From Leyburn town centre, take the A684 signposted to Bedale. This is a busy road but tolerable: continue through Harmby, then take the next sharp right onto a quiet lane. Turn right at the end of the lane and follow the road, signposted with stickers as NCN route 71. When it bears left for Finghall, turn right towards Newton-le-Willows instead. Passing several junctions, ignore the left turn to Newton, then turn right at a group of cottages, signposted Thirn. Navigation is easy from here: turn right at the end of the lane, then head due south on the road to Masham. There are lovely views from the tree-lined lane over the Ure valley.
Masham (107mi) Masham is nationally known for its beer. The Theakston brewery was established here, but when the rest of the family sold out to Big Business, Paul Theakston struck out on his own and established the aptly-named Black Sheep Brewery. Now, the original Theakstons is back in independent hands, and both thrive in this tiny town with a vast market place – and several pubs where it would seem disrespectful to drink anything else.
The road south from the Market Square from here to Grewelthorpe is uninspiring but direct. If you have time, you can follow the National Byway signposts via Low Swinton.
Grewelthorpe (110mi) At the Crown Inn in Grewelthorpe, take the quiet road to pretty Kirkby Malzeard. Then at the crossroads by the Queen’s Head in Kirkby Malzeard, take the National Byway south towards Grantley and Galphay. Turn left through Galphay, then follow the undulating minor road towards Ripon (the last mile on a B-road).
Alternatively, for a more direct route on country lanes avoiding Ripon, continue south from Kirkby Malzeard through Winksley, passing Aldfield, to Fountains Abbey. This route is signposted as part of the National Byway.
Ripon (118mi) Ripon was a landmark on the 2014 Tour stage, justly prized for its old streets and soaring cathedral. It has much of the character of York, but without the crush of tourists.
On leaving Ripon, follow the Way of the Roses route westbound (NCN route 688), with its glorious stretch through the grounds of Fountains Abbey – all credit to the National Trust for welcoming cyclists. All of this is a bit of a diversion, but we think Ripon and Fountains Abbey are more than worth it.
Fountains Abbey (124mi) Follow the Way of the Roses south from Fountains Abbey, then pick up NCN route 67 via Markington when you see the signs. This winds attractively round to Ripley. Then, from the village, it’s plain sailing to Harrogate on the newly opened traffic-free railway path. The highlight is the Nidd Viaduct – one of many reasons for those who appreciate industrial heritage to support the work of Sustrans.
Harrogate (135mi) NCN 67 winds its way through Harrogate on back-streets towards the characterful town centre.
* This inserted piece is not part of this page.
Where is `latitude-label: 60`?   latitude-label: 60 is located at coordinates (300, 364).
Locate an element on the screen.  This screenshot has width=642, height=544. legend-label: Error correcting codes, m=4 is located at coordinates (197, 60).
Yorkshire’s answer to Cheltenham or Bath, Harrogate is an upwardly-mobile spa town famous for Betty’s Tea Rooms – surely the plushest in the county – and with a selection of designer shops. It’s not too hoity-toity to welcome almost 200 sweaty Tour de France cyclists, though; and we reckon that if you tell the hoteliers and restauranteurs that you’ve followed (almost) the same route round Yorkshire, they’ll welcome you with open arms.